START Given entries

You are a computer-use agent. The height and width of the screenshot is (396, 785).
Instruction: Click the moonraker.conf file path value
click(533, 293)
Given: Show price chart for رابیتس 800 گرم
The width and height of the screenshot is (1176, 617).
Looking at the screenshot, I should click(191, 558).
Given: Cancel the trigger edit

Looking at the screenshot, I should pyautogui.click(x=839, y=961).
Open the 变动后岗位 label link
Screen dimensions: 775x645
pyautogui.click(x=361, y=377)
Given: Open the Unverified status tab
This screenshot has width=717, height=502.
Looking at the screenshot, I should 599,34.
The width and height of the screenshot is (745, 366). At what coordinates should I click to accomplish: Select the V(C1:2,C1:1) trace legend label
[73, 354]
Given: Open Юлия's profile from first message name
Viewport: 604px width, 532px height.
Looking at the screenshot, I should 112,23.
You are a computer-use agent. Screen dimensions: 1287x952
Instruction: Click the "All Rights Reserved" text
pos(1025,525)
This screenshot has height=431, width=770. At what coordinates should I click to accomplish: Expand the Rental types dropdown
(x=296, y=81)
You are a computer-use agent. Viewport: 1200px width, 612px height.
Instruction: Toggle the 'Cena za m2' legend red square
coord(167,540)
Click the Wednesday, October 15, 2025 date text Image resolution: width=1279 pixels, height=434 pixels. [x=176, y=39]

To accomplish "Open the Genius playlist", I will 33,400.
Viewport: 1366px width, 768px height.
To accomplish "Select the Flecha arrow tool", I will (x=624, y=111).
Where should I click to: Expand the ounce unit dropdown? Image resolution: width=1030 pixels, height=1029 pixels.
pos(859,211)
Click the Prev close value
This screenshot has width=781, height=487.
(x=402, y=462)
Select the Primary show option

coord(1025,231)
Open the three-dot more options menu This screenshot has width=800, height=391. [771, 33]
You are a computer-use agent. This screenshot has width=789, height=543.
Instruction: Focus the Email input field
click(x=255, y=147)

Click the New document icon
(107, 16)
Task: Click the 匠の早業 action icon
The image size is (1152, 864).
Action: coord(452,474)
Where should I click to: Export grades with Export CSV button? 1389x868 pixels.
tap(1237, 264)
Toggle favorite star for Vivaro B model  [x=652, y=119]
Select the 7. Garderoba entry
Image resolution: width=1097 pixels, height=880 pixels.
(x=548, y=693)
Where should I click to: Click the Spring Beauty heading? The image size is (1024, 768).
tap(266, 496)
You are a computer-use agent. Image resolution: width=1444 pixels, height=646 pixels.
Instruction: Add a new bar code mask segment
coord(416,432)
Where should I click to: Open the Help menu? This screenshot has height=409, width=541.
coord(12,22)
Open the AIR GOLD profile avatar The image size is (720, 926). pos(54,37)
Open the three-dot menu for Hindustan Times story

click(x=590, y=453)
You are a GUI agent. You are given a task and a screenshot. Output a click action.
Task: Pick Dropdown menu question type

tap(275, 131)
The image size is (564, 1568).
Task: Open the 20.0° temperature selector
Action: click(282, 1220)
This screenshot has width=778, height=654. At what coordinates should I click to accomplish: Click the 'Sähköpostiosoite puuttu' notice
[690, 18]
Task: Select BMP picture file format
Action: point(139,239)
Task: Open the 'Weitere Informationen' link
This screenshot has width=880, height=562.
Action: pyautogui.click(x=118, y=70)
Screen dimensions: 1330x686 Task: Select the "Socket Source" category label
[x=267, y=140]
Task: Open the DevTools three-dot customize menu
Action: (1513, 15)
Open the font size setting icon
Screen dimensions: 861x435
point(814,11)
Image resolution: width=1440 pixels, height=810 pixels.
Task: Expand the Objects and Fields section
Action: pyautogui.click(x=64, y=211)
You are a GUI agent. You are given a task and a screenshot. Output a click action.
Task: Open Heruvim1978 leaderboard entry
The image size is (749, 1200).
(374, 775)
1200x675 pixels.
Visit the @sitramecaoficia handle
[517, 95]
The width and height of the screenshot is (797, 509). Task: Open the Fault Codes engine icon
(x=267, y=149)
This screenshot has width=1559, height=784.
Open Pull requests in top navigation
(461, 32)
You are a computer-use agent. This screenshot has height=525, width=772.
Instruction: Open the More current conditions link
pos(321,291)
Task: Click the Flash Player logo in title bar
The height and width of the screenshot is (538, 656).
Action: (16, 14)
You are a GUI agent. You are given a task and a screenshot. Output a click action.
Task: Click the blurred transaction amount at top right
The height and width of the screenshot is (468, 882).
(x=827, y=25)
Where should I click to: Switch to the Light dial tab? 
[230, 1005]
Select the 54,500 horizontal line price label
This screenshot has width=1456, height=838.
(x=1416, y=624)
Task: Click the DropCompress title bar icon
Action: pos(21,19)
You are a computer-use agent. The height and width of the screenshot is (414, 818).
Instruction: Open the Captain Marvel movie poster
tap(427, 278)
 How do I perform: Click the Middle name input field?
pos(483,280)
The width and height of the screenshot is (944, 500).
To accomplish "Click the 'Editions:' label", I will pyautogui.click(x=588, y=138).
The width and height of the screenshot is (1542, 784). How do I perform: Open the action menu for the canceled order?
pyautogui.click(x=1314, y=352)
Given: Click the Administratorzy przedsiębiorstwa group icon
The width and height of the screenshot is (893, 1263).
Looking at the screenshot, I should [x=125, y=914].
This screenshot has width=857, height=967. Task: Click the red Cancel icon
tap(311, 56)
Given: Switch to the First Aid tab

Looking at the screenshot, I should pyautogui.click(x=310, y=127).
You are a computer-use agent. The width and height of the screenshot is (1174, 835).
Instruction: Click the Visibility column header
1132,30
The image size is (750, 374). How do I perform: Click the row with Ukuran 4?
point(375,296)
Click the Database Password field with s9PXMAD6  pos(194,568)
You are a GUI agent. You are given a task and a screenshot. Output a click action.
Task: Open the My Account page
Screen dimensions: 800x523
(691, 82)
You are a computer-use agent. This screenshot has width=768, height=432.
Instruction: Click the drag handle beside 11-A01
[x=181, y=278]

END Given entries

▶ **Exercise prompt**
Would you copy all lines in the records where the string "price" appears?

▶ **Output of the task**
Given: Show price chart for رابیتس 800 گرم
Select the 54,500 horizontal line price label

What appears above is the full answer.